Certainly, I never thought I'd relate to Rob Ryan, but here we are. French creates characters so psychologically screwed up that I kind of love and hate myself for indentifying with them to any degree. It wasn't just Rob I related to, and towards the end of the story I definitely understood the feeling of being in Cassie's shoes, and wanted to hit Rob with a shoe, but that's just French's brilliance at work priming me for immediately moving on to book two which furthers along Cassie's story. I think that her books are probably infused with subliminal messages, but I cannot prove this with any amount of evidence other than my bank statements for the past two weeks, and I suspect those won't hold up in court.

"This was our last and greatest dance together, danced in a tiny interview room with darkness outside and rain falling soft and relentless on the roof, for no audience but the doomed and the dead."

I can see why people ship Rob and Cassie, and perhaps in some secret-dark-fucked-up-corner of myself I do too. In fact, I know I do, because they remind me of feelings I've felt too. Cassie and Rob are connected in every way; the good way and the bad way and everything in between. That makes it all the more heartbreaking, doesn't it? That they couldn't get it right? At the same time I think Cassie can (and does) find a healthier connection elsewhere.

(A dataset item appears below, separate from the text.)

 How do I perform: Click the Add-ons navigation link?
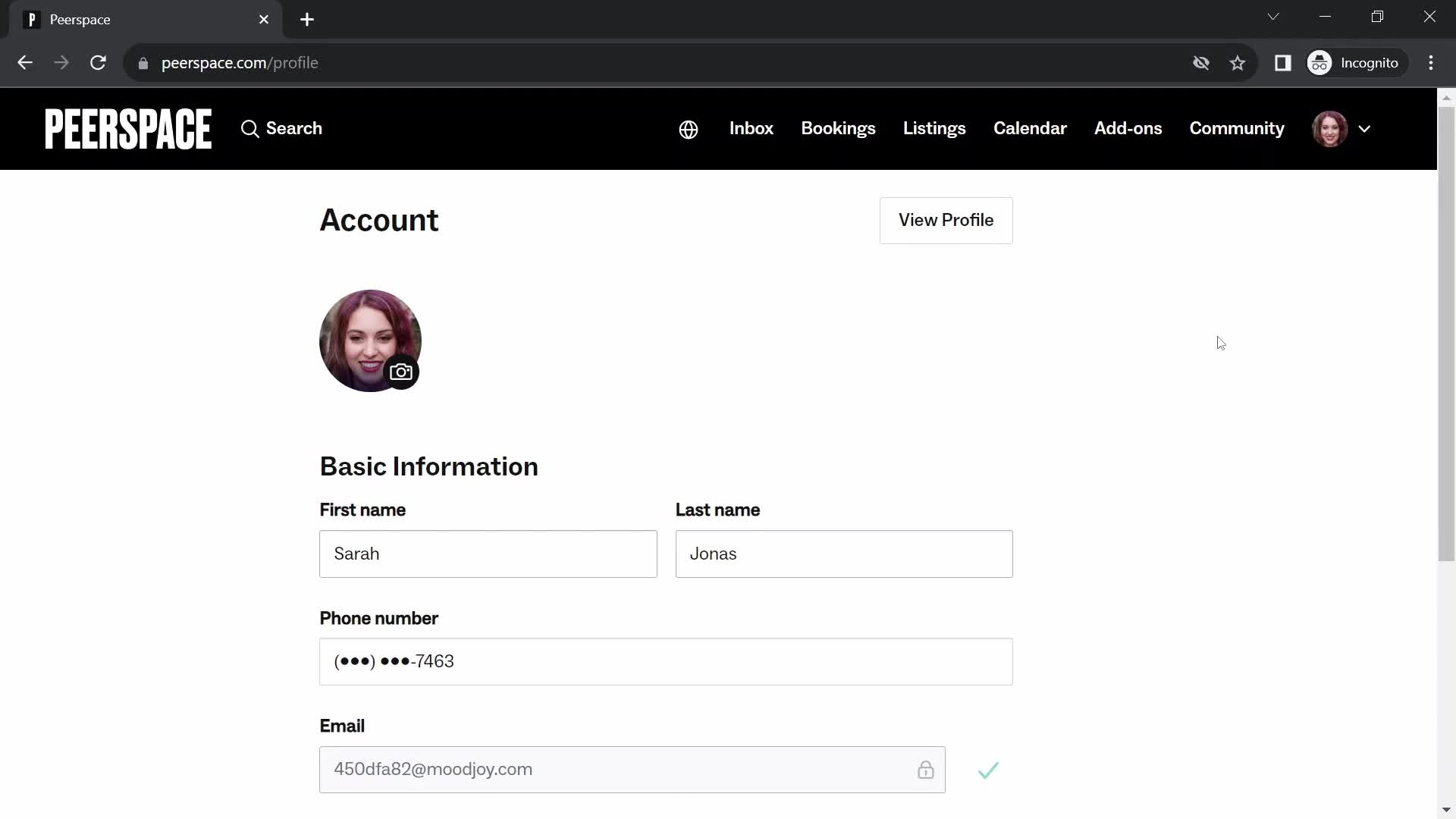tap(1128, 128)
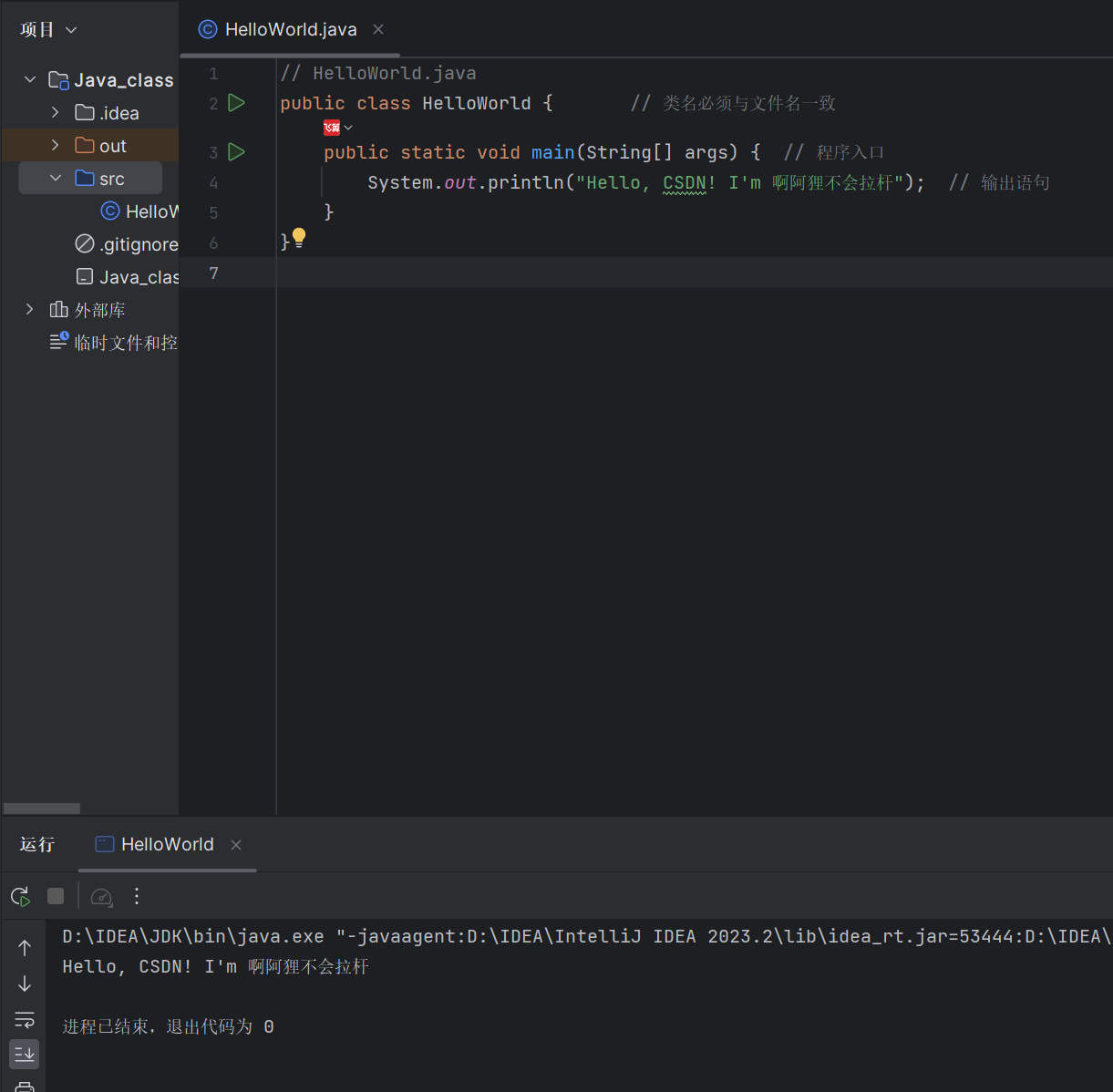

Sometimes connections that deep bring more sadness than happiness, and while they certainly can't be denied or ignored when they're at their best, when they're at their worst there's no armor thick enough to protect someone during the implosion. Sometimes people need a balance and not a... likeness. And in fact it was nice to see a realistic relationship played out on these pages. People don't always turn out to be who someone else thought they were. People let people down. People move on. People are so rarely heroes and people are so flawed, often too flawed to give themselves to someone else. Besides, Cassie is the hero of the story, and she doesn't need to be saved, so. I believe Regina Spektor wrote a song about her once.

it's alright, it's alright, it's alright
no one's got it all

You know what I am not moving on from though? That ending. I do think it's more haunting this way, but I'm the cat whose curiousity got her killed, and I NEEDED more. If you've read it, you know what I mean, if you haven't, you should find out for yourself. I don't want you to hold back from the story because that would be a shame. You should go into this book expecting the best and the worst, in every storyline, and every character, because this book builds you up and lets you down in turn.

"And then, too, I had learned early to assume something dark and lethal hidden at the heart of anything I loved. When I couldn't find it, I responded, bewildered and wary, in the only way I knew how: by planting it there myself."